I feel like working with the intellectually and developmentally disabled has helped out my patience tenfold, but when it comes to my Asperger’s younger sister, it’s another story. Give me silent autistic people who want to push away their activities and shove me because I’m physically blocking them from going into drawers they’re restricted from accessing. Give me incontinence, give me someone who I need to sit with and prompt to take a bite until they finish their meal…Not this seemingly one-sided love relationship from the person whose going to be all I’ve got one day. It makes it all the worse for wondering what the future will hold for Christmas’ to come when my folks aren’t around anymore, and believe you me I’ve come a long way but I am still a very vulnerable sugar paper when it comes to emotions and Christmas and tradition and change.
Christmas this year was better than it was last year at least. And I’m texting with my male cousins who I care about a lot and seem to give more of a F about me than all of my female ones combined. I’m thankful that I’m mending some connections that were prior voids the past several years.
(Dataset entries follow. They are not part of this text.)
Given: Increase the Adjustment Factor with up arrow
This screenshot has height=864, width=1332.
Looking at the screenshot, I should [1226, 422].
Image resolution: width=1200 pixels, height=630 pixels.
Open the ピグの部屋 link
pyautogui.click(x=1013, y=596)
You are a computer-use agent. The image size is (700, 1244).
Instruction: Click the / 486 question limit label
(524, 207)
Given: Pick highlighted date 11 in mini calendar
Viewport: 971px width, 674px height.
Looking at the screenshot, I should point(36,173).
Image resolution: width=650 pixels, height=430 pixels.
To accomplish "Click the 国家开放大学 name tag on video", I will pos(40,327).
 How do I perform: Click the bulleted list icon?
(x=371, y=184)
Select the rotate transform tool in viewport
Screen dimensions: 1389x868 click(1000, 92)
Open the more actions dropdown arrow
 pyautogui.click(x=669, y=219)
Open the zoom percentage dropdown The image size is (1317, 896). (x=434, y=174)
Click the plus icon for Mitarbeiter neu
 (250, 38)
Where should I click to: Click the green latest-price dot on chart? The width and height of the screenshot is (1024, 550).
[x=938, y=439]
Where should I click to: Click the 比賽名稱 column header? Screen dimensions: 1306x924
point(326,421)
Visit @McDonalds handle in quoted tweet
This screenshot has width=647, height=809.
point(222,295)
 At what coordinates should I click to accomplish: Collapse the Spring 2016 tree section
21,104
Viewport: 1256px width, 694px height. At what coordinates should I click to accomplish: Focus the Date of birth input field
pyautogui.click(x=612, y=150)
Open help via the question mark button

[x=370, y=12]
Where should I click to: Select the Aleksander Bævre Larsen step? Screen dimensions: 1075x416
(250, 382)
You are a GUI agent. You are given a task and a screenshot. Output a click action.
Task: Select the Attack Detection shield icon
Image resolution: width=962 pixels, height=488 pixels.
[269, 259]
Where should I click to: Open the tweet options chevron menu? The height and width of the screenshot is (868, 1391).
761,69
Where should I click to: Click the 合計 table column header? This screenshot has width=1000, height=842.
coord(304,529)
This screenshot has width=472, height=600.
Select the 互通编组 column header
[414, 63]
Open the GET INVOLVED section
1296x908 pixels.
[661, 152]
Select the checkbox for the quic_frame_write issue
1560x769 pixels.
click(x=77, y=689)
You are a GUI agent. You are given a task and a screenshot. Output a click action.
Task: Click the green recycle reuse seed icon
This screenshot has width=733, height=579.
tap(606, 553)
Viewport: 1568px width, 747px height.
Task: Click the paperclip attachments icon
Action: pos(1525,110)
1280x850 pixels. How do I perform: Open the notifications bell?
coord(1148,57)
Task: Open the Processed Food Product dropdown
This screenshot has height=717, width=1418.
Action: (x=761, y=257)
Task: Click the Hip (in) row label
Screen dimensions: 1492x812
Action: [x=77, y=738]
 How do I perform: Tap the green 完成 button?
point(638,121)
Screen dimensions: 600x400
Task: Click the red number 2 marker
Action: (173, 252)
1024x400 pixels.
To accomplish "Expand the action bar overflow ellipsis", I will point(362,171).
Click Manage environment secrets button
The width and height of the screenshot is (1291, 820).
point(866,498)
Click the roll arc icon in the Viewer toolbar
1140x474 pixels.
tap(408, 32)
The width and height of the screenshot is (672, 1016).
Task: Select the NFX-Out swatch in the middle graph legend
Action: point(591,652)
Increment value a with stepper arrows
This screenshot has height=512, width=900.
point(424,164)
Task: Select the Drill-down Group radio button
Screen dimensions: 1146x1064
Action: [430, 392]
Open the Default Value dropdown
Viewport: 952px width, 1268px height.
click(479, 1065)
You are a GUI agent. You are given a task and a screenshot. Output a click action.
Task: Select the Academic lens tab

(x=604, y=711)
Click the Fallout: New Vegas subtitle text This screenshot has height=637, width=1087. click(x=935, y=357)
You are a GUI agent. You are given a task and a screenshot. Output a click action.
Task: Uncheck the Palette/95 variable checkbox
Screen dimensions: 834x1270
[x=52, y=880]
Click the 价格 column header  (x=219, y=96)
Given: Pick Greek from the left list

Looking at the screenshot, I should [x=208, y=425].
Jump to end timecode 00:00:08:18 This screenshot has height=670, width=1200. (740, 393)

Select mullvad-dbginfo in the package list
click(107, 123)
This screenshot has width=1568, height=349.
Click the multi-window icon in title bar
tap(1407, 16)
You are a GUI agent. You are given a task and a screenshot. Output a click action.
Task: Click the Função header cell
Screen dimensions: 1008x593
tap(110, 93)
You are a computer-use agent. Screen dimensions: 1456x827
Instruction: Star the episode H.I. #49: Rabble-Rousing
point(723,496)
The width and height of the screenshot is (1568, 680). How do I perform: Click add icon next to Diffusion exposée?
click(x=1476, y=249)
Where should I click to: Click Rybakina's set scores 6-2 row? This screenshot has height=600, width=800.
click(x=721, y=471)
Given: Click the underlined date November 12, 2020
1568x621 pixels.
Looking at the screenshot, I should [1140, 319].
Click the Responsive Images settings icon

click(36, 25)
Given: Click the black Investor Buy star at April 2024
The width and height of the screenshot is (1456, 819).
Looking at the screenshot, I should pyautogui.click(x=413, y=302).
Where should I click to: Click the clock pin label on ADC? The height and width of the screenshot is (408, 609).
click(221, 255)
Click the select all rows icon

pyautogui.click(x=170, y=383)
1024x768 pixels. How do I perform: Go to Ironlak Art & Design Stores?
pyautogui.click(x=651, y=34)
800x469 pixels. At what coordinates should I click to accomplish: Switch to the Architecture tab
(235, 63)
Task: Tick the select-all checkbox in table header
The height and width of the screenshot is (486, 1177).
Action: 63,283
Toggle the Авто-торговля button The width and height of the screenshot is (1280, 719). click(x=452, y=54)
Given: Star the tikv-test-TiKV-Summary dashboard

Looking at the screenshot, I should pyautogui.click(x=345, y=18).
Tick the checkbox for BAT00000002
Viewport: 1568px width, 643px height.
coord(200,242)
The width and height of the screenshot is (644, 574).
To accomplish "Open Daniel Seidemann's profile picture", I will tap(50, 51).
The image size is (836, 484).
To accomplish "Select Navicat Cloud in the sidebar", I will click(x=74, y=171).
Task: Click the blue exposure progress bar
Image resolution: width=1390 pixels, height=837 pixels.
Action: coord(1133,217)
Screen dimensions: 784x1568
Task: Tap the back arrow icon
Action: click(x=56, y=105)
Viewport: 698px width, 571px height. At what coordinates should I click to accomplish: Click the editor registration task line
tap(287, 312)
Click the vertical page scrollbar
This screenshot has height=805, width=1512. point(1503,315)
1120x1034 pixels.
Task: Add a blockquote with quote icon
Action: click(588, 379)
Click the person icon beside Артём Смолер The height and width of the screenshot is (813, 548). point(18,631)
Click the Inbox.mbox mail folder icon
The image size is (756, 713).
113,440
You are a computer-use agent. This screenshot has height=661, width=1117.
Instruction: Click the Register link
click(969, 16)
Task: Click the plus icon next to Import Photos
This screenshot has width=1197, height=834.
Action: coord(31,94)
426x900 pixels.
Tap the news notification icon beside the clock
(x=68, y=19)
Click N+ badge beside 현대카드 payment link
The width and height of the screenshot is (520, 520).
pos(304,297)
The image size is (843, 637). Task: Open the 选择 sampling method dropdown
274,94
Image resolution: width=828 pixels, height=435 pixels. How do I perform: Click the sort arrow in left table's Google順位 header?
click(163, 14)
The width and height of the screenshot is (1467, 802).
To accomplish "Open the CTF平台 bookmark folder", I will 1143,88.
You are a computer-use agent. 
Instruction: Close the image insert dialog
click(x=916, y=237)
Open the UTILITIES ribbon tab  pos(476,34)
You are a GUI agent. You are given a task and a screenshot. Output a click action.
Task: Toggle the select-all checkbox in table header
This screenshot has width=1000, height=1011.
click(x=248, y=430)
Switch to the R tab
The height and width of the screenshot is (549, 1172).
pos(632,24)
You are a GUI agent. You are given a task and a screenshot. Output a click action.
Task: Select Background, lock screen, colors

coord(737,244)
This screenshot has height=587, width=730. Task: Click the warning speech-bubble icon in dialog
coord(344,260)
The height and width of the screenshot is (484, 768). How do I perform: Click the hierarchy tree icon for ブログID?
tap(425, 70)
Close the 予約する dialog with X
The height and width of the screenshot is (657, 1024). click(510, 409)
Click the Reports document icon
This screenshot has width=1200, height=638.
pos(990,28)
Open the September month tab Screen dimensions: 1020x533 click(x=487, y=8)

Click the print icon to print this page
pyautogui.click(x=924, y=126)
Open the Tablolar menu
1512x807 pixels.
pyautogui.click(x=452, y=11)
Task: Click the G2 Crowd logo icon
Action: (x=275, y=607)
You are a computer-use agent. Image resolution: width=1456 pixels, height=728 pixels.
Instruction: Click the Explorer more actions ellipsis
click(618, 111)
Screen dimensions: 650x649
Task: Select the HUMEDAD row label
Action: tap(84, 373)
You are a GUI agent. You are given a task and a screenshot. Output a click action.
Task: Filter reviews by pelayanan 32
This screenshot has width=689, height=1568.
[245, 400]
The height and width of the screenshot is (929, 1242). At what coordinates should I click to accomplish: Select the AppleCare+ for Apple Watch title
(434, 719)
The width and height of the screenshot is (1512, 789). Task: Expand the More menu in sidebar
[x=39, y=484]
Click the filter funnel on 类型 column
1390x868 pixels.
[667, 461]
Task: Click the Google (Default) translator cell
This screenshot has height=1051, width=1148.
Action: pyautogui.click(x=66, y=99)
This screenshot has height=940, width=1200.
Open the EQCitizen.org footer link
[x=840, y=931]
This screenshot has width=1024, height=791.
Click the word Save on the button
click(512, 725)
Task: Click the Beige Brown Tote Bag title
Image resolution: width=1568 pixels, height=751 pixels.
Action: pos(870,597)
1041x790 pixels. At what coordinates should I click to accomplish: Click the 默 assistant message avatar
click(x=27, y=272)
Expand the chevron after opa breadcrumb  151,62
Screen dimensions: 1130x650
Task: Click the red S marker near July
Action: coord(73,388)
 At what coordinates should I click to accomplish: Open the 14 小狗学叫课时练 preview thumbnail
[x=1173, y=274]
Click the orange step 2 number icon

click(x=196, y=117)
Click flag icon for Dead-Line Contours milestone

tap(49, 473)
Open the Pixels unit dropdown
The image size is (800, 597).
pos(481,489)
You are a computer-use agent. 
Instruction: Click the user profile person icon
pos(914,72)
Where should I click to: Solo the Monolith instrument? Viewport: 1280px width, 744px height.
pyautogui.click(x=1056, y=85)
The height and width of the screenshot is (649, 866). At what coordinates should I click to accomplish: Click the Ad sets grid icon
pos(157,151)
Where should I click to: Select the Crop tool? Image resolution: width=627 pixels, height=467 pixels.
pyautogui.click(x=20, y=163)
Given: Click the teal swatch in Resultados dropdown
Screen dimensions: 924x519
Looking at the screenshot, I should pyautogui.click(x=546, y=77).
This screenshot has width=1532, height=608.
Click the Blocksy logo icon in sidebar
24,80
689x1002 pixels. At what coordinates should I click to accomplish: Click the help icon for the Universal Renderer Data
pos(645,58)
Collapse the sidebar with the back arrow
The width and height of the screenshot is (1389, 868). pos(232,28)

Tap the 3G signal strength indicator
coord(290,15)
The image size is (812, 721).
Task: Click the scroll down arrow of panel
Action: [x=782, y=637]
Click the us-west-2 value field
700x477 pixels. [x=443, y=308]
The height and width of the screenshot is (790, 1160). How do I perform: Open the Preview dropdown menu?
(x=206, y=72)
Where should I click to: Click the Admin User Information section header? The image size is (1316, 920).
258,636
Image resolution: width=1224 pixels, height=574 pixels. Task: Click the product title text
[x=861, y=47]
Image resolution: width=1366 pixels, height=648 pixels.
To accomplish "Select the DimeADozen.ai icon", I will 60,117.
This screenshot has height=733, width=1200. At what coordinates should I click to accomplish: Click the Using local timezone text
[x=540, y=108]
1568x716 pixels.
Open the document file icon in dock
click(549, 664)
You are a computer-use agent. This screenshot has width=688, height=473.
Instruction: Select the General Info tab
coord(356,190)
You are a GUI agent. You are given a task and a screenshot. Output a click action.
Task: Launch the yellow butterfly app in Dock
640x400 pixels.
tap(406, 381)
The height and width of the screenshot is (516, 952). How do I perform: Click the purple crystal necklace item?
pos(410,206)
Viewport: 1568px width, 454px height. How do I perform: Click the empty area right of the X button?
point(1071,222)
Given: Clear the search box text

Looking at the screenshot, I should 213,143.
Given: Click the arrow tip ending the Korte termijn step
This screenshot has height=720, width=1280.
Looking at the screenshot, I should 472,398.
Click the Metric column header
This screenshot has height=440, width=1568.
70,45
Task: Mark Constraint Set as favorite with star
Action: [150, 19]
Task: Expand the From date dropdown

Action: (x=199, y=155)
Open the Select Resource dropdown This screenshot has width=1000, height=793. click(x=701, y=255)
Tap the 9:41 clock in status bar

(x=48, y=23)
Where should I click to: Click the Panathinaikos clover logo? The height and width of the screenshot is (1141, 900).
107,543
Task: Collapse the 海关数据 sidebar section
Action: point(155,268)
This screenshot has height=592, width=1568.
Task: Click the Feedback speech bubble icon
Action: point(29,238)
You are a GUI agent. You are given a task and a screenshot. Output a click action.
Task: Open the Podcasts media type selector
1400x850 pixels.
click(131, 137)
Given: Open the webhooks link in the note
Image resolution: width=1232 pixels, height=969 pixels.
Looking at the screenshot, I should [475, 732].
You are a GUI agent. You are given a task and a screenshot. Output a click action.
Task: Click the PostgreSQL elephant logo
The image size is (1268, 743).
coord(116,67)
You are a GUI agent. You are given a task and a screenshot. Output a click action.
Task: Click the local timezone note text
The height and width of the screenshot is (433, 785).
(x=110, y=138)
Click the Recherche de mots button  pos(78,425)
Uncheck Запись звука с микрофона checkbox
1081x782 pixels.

Today my feelings were so hurt by my sister that I wanted to be emotional and yell and scream and throw a fit…but I swallowed it and numbed my mind and went out to do some light shopping. (I decided since I have income now I would splurge a little and spend some of my Christmas money on Christmas presents I would have loved to receive to begin with). This is one of those days I really detest whatever the reason is that she’s the way she is. The argument was stupid. She never speaks to me but had no problem spitting venom when I asked her if she could PLEASE at the LEAST if she MUST have her box of shoes which she doesn’t even wear and has had for years now out of the closet, that she could put it with the shoes by the door and not in (practically) the middle of the living room. (I know that was a long-winded thought).
Absolutely not, how dare I even F-ing think of such a GD horrible thing to ask. She literally thinks I treat her like “trash” or “garbage” when I make requests of her like that. She doesn’t swear so that’s about as low as she can kick me when I’m down using words like that. My blood boils from feeling so trapped. I thought to myself, “Thank GOD I’m on such a good level of mood stabilizers right now or I’d be in the hospital from an emotional breakdown.” Can’t say I haven’t wound up in the hospital before from mental breakdowns.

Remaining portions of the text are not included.